Libya and Tunisia have decided to take steps to resolve a dispute over western Sahara which has set Algeria against Morocco and threatened to upset the Arab Maghreb Union, Libyan leader Moamer Kadhafi said Wednesday.
"I have agreed with the Tunisian president to work towards a solution between Algeria and Morocco in order to protect the Arab Maghreb Union," Kadhafi, who arrived here Monday, told Tunisian students.
The seven year-old Arab Maghreb Union, which is made up of Algeria, Libya, Morocco, Mauritania and Tunisia, is going through a serious crisis because of the dispute between Algeria and Morocco.
The issue of the former Spanish colony of Western Sahara is "the direct cause" of the crisis, Kadhafi said.
"Morocco is making accusations and Algeria is defending itself, and it looks like the problem is being used as a pretext for blocking the process of the Arab Maghreb Union," he said.
The Sahrawi Polisario Front began fighting Morocco, which claims sovereignty over the Western Sahara, in 1975. Polisario is seeking the independence of the Western Sahara. A ceasefire has been in force for five years.
Algeria has long backed Polisario's efforts to promote sovereignty for the former Spanish colony.
The United Nations has undertaken to organise a referendum on self-determination in the territory, but its efforts have stalled in the face of obstacles from both sides.
Polisario and Morocco notably disagree on who should be entitled to vote in the referendum. Many Sahrawis live in exile and many Moroccans have settled in the territory.

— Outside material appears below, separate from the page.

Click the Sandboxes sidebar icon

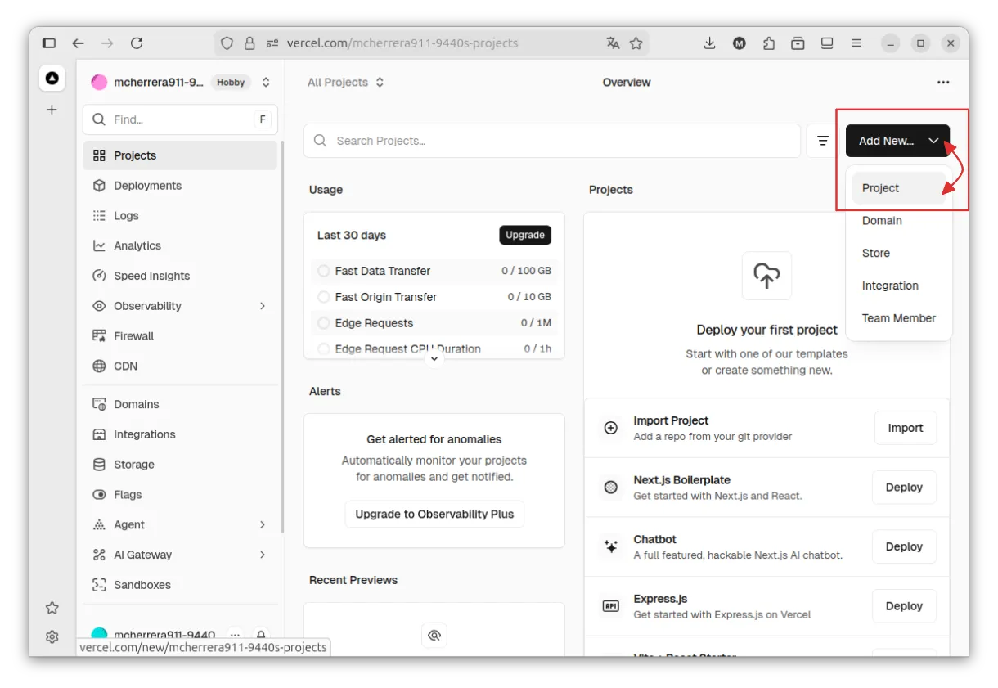[99, 585]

The Arab Maghreb Union stopped being operational last year after Morocco protested against Algeria's attitude towards Western Sahara.
Kadhafi said he believed there was "an American-Zionist plot" against the Arab Maghreb Union, and that whoever was "blocking the (union's) process" necessarily became a part of the plot.
He denounced Morocco for blocking the whole union, saying it could have simply pulled out.
Kadhafi arrived overland from Libya because of the air embargo imposed on his country since 1992 and is due to stay until Friday.